The filing also addresses Binance’s infrastructure for U.S. customers, noting that the company had banking relationships enabling significant fiat currency transfers. This detail illustrates that, according to the lawsuit, the laundering exposure extended beyond cryptocurrency into the traditional banking system. Combining alleged cross-border fiat interactions with lax crypto controls, the filing argues that the exchange allowed funds linked to Hamas to move through multiple financial layers.
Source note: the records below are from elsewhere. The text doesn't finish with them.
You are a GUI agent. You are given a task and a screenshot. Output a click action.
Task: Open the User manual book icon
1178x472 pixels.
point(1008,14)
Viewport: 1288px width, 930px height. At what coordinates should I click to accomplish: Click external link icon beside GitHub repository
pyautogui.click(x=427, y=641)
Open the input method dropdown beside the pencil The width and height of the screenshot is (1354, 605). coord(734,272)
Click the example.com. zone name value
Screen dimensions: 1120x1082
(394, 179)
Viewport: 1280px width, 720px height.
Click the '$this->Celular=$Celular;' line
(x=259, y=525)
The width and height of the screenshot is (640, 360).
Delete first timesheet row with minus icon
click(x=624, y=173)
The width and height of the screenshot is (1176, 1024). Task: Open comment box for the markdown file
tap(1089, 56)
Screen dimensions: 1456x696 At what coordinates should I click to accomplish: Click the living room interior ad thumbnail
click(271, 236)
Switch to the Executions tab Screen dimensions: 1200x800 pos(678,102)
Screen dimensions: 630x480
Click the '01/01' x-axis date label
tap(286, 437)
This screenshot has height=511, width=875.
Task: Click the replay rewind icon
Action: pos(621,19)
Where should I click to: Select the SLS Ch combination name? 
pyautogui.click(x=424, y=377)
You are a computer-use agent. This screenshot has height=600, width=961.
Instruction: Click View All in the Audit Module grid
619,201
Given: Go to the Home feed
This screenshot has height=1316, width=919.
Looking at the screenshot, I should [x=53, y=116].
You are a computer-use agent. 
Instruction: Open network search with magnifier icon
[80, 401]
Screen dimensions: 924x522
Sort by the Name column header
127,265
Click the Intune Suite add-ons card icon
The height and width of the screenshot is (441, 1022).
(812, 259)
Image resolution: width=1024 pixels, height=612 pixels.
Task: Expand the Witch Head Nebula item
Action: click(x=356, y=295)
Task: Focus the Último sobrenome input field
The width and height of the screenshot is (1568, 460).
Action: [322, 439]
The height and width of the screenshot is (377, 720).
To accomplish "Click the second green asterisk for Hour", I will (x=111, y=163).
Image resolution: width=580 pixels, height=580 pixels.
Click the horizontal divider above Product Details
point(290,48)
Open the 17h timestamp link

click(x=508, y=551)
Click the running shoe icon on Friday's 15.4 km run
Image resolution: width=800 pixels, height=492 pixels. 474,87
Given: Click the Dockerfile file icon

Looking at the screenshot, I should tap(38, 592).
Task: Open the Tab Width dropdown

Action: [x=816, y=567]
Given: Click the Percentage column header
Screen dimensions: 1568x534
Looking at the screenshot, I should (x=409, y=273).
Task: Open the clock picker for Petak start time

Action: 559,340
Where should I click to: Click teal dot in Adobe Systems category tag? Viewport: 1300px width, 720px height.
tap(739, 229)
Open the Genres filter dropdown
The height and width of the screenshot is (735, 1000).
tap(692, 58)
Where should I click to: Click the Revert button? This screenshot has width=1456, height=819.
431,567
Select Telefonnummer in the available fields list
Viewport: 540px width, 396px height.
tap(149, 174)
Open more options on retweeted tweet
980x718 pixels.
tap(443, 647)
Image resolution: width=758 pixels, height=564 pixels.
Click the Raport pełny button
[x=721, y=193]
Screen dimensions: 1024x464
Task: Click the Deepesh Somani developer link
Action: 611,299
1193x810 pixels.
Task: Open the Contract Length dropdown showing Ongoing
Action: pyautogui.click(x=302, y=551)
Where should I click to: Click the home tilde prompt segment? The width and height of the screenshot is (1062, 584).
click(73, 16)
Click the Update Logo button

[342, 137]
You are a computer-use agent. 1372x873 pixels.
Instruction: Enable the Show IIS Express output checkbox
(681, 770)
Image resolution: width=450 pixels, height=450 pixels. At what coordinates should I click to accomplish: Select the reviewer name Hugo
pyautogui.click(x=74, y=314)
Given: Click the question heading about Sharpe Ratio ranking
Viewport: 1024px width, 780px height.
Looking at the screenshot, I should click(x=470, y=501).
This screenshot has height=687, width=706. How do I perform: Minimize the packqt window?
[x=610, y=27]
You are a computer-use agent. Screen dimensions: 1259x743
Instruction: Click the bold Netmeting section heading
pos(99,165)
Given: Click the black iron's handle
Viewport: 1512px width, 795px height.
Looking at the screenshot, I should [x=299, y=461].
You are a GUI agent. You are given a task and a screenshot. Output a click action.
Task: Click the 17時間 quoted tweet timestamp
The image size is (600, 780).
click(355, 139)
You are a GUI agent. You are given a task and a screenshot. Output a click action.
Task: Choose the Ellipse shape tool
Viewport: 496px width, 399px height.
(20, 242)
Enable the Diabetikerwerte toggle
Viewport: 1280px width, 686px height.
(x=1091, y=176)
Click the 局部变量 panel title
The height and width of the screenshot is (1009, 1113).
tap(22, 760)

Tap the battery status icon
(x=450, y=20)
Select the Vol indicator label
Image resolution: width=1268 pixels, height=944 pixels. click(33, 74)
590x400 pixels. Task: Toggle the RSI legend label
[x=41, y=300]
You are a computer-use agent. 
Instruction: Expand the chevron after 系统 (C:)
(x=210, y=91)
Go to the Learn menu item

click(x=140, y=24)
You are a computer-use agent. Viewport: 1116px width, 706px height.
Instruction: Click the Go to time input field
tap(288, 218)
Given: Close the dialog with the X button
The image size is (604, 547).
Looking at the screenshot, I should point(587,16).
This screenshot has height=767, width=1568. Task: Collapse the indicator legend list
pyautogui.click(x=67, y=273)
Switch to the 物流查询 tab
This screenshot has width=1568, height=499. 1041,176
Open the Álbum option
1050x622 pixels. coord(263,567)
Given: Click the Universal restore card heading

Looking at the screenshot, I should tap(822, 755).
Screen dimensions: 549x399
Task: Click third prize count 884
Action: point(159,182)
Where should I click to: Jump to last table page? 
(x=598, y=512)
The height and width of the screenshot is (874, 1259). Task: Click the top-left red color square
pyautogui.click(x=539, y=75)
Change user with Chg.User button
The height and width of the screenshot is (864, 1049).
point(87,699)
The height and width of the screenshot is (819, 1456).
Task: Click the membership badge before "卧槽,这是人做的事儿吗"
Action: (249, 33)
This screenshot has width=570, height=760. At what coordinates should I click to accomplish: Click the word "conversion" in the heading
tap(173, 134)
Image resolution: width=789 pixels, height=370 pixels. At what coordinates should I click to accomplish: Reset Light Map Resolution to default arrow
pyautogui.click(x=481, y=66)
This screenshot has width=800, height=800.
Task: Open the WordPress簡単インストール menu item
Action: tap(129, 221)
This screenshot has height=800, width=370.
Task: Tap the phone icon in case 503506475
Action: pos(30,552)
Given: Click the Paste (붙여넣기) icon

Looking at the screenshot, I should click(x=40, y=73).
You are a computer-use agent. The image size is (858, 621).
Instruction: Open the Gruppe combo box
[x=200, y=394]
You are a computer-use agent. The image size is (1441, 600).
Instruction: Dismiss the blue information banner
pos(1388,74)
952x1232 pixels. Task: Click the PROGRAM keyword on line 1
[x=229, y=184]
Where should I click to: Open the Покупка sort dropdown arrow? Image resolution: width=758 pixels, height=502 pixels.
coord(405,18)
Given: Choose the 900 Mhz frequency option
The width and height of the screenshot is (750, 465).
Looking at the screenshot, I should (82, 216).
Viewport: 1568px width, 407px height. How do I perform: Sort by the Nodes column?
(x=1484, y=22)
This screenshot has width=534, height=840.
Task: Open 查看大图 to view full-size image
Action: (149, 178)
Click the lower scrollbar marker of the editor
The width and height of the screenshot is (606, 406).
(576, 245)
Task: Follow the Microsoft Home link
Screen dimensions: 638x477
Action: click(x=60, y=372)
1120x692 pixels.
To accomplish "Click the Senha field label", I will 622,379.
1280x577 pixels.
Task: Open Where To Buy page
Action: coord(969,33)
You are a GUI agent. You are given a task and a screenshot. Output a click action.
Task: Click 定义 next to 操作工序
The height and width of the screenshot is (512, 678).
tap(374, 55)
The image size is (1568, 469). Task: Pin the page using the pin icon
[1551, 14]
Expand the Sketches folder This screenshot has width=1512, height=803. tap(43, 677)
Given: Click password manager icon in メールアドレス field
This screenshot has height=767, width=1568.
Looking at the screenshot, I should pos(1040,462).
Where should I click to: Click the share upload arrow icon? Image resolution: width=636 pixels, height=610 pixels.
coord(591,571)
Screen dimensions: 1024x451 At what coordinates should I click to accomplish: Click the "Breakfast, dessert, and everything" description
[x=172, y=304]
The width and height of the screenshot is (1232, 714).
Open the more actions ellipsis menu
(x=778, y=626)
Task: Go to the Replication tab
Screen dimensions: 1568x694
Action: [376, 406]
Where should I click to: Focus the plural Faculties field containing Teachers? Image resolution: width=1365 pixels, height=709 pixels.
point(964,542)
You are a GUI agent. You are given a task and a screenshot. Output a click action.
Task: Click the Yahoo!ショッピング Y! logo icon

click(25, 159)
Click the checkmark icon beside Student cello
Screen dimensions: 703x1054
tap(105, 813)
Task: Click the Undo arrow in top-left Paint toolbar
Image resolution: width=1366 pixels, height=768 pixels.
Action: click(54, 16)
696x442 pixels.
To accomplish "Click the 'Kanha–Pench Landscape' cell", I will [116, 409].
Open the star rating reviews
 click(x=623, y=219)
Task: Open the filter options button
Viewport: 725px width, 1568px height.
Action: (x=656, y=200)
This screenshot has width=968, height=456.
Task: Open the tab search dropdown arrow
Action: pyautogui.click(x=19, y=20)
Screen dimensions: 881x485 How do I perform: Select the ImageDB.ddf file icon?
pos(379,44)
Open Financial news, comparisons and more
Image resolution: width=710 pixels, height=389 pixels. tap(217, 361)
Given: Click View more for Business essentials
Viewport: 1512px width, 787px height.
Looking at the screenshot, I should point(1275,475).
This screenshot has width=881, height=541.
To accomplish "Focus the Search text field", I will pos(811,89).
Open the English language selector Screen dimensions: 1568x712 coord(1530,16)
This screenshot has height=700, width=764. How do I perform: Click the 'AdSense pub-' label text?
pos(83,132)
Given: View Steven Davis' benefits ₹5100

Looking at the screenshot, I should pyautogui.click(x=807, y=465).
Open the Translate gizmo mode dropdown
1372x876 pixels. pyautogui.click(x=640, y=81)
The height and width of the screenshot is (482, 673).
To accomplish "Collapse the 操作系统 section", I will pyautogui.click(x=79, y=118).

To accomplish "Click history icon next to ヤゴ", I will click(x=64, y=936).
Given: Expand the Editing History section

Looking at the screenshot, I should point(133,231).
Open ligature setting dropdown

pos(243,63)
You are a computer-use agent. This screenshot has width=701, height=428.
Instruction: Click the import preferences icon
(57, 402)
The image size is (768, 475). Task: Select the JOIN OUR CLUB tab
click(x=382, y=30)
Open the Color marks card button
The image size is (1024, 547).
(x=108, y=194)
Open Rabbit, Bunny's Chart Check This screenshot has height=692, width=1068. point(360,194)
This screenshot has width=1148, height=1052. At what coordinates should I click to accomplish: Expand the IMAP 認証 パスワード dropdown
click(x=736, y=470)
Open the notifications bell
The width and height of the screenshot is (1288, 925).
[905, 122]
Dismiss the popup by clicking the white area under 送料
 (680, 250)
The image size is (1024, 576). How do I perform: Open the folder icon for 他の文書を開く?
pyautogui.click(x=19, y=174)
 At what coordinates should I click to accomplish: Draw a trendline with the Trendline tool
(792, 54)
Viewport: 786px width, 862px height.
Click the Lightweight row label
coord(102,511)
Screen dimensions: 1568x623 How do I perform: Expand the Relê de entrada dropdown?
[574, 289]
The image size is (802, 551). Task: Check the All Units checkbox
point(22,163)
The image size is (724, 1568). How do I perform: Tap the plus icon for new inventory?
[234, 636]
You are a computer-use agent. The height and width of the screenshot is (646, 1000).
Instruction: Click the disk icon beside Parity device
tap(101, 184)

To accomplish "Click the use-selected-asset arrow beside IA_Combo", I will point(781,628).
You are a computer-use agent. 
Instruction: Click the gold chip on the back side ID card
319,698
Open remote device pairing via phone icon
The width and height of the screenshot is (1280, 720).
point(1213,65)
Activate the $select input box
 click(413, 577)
Taken collectively, the allegations portray an interplay of governance choices, operational decisions and compliance breakdowns that, according to the plaintiffs, enabled laundering activity tied to Hamas financial networks. The lawsuit presents a broad account of AML failures that allegedly permitted illicit ecosystems to function across various jurisdictions.
For AML professionals, the case presents an instructive example of how structural weaknesses in digital-asset platforms can escalate risk when exploited by groups such as Hamas. The filing underscores the importance of screening deposits—not just withdrawals—and highlights the traceability challenges created by omnibus wallets. It reinforces the necessity of continuous monitoring, enhanced due diligence for high-risk geographies and a compliance culture that encourages escalation rather than discouraging it. The broader message is that AML frameworks must evolve alongside technological capabilities, incorporating controls for both on-chain and internal off-chain activities. The lawsuit also demonstrates the regulatory and reputational consequences that arise when large-scale platforms fail to implement effective safeguards. Ultimately, it serves as a reminder that AML must operate across organisational, technical and strategic layers to protect financial systems from becoming conduits for groups like Hamas.